A minor change in 5434de0 changed a `<=` into a `<`,
and as an indirect consequence allowed compression attempt of literals when there are only 6 literals to compress
(previous limit was effectively 7 literals).
This is not in itself a problem, as the threshold is merely an heuristic,
but it emerged a bug that has always been there, and was just never triggered so far due to the previous limit.
This bug would make the literal compressor believes that all literals are the same symbol,
but for the exact case where nbLiterals==6, plus a pretty wild combination of other limit conditions,
this outcome could be false, resulting in data corruption.
Replaced the blind heuristic by an actual test for all limit cases,
so that even if the threshold is changed again in the future,
the detection of RLE mode will remain reliable.
Reported by @shulib :
the specification for 4-streams mode
doesn't work when the amount of literals to compress is 5 bytes.

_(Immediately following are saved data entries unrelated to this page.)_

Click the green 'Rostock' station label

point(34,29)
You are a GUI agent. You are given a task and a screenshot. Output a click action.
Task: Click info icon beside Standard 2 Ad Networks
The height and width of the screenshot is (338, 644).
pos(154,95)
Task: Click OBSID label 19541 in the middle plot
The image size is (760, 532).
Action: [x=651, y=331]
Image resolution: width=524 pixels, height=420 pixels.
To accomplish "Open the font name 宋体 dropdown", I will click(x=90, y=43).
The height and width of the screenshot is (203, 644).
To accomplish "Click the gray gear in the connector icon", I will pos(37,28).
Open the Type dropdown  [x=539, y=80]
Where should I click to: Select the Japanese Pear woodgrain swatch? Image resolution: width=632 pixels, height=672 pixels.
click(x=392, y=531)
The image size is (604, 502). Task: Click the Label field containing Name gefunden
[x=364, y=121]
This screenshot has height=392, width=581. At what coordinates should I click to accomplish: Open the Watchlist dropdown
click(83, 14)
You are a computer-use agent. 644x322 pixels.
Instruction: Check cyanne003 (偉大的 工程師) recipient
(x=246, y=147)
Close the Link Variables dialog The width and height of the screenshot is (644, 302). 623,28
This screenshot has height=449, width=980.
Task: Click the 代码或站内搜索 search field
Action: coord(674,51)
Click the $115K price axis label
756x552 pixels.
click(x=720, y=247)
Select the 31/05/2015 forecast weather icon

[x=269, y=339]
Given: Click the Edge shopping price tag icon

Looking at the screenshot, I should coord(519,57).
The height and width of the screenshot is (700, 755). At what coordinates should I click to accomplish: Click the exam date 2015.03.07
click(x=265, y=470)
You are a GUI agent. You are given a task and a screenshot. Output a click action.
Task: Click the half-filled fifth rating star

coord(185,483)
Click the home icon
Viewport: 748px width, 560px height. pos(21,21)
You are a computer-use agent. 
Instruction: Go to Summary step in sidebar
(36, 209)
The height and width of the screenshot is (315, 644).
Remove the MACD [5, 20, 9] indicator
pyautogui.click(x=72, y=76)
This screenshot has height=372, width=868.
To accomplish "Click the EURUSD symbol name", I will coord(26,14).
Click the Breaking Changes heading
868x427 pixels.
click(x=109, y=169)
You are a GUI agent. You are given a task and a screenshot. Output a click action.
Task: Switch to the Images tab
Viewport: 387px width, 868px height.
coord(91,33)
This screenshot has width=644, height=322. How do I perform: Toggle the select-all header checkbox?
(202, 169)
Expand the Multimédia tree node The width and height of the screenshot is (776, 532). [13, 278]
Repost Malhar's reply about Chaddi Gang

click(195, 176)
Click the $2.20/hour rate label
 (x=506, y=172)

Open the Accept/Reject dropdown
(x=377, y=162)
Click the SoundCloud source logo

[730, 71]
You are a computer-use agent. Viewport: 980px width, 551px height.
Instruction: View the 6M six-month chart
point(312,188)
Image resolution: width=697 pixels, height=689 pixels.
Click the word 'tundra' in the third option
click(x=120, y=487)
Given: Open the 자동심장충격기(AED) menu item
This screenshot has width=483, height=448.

Extending it, it also doesn't work for sizes 1 or 2.
This patch updates the specification and the implementation
to require a minimum of 6 literals to trigger or accept the 4-streams mode.
The impact is expected to be a no-op :
the 4-streams mode is never triggered for such small quantity of literals anyway,
since it would be wasteful (it costs ~7.3 bytes more than single-stream mode).
An informal lower limit is set at ~256 bytes,
so the technical minimum is very far from this limit.
This is just meant for completeness of the specification.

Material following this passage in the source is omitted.